Menurut Sport Interia, suasana di Wielkopolska berbeda dari situasi di Upper Silesia. Lech datang dengan ambisi bertahan di Eropa, sementara Górnik Zabrze diposisikan menunggu hasil laga mereka setelah menghadapi Fenerbahce pada babak sebelumnya.

Menurut Sport Interia, pada laga tandang, Nielsa Frederiksena memenangkan pertandingan 4:1 atas Aarhus. Hasil itu membuat Lech berada pada posisi nyaman sebelum pertemuan kedua di Poznań.

Menurut Daniel Najsen Fallah dari Bold.dk, kartu merah pada laga pertama “merusak semuanya”. Ia menyatakan bahwa meski peluang untuk mengunci tiket putaran berikutnya tidak realistis, tim dan suporter tetap menargetkan untuk bertahan di kompetisi Eropa.

"Pierwszy mecz zdecydowanie nie potoczył się tak jakby tego oczekiwali fani Aarhus.
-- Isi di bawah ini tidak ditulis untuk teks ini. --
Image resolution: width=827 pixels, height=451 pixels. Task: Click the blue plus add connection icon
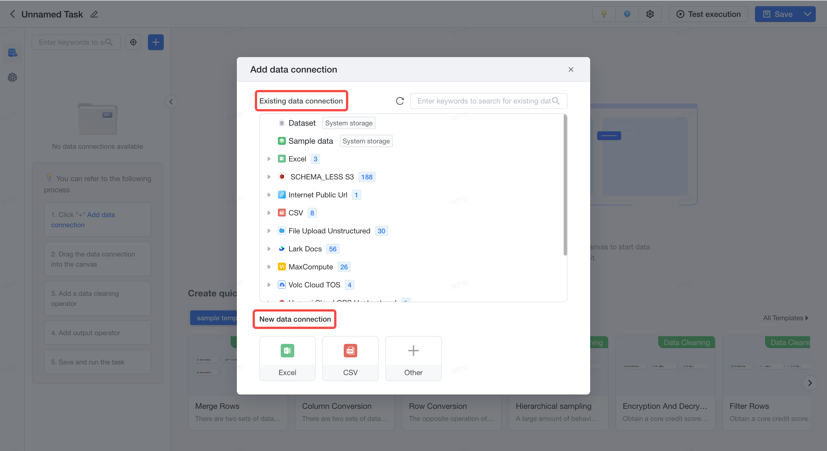tap(156, 42)
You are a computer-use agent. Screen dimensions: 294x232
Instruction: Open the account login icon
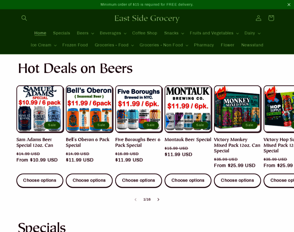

Czerwona kartka wszystko zrujnowała. Niezmiennie, to dla nas wielki mecz i unikatowa okazja dla Aarhus, żeby dokonać piłkarskiego cudu i odwrócić przebieg rywalizacji.

Sądzę jednak, że piłkarze będą musieli na drodze do tego celu dać z siebie absolutnie wszystko. Liga Mistrzów byłaby marzeniem, ale nie jest zbyt realistyczna. Celujemy przede wszystkim w pozostanie w europejskich pucharach, zrobimy pewnie wszystko aby pozostać chociaż w Lidze Europy, bo to wciąż daje nam mnóstwo pieniędzy i prestiżu.

To jest coś na co nas piłkarsko stać. Mając dobry dzień pewnie bylibyśmy w stanie pokonać Lecha, bowiem w Danii widzieliśmy przecież bardzo wyrównany mecz. Byliście nieco lepsi, a wynik 4:1 to zdecydowanie za duła przepaść" ujar Daniel Najsen Fallah, Bold.dk.

Masih menurut Daniel Najsen Fallah, Liga Konferensi atau tersingkir total dari kompetisi Eropa akan dipandang sebagai kekecewaan bagi banyak pendukung. Ia juga menilai Aarhus bukan tim yang secara alami bersaing merebut gelar, namun menargetkan posisi 2-4 pada musim-musim berikutnya.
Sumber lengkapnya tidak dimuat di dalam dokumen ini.